Scalable Video Coding is a video compression technology that encodes video in multiple layers within a single stream. Each layer adds resolution, frame rate, or fidelity. Devices and networks with different capabilities can decode only the layers they can handle, which makes SVC useful for video conferencing and live streaming where conditions vary across participants.

How does SVC differ from simulcast?

SVC encodes one stream with multiple quality layers embedded inside it, and the server drops layers as needed. Simulcast encodes several independent streams at different quality levels, and the server selects which complete stream to forward. Each approach has trade-offs in bandwidth, server complexity, and browser support.

Which browsers support SVC encoding in 2026?

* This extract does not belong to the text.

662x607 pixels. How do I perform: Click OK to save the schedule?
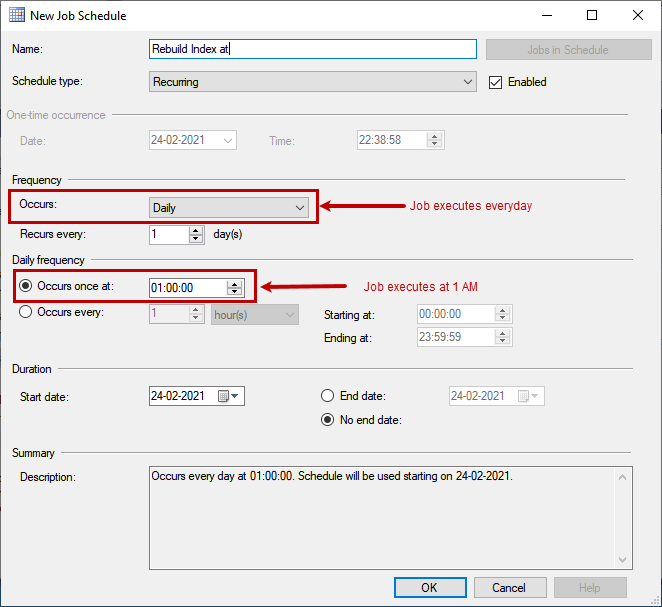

VP9 SVC encoding is supported in Chrome, with partial support in Firefox; Safari does not support it. AV1 SVC encoding is experimental in Chrome only. H.264 SVC is not implemented in any major browser's WebRTC stack, and VP8 does not support SVC. This browser gap is why most production WebRTC platforms use simulcast rather than SVC.

Why do many WebRTC platforms use simulcast instead of SVC?

Simulcast, commonly paired with the VP8 codec, works reliably across all major browsers – Chrome, Firefox, Safari, and Edge – without codec-negotiation issues. It has low CPU overhead and simple, debuggable server routing. SVC encoding, by contrast, is unsupported in Safari and only partial in Firefox, so platforms that need to reach every browser tend to rely on simulcast until SVC support matures.

What is scalable video transcoding?

Scalable video transcoding is the process of re-encoding scalable video content to meet different quality and resolution requirements. It lets content be tailored to the capabilities of the device or network, improving performance for viewers across different platforms.

When will AV1 SVC be production-ready for WebRTC?

Broad AV1 SVC encoding support across major browsers is realistically expected around 2027–2028. Chrome has experimental support now, but Safari and Firefox need to follow. Hardware encoding is arriving on Apple and PC platforms, while some mobile chipset vendors may skip AV1 encoding altogether, so ubiquitous support is not guaranteed even by then.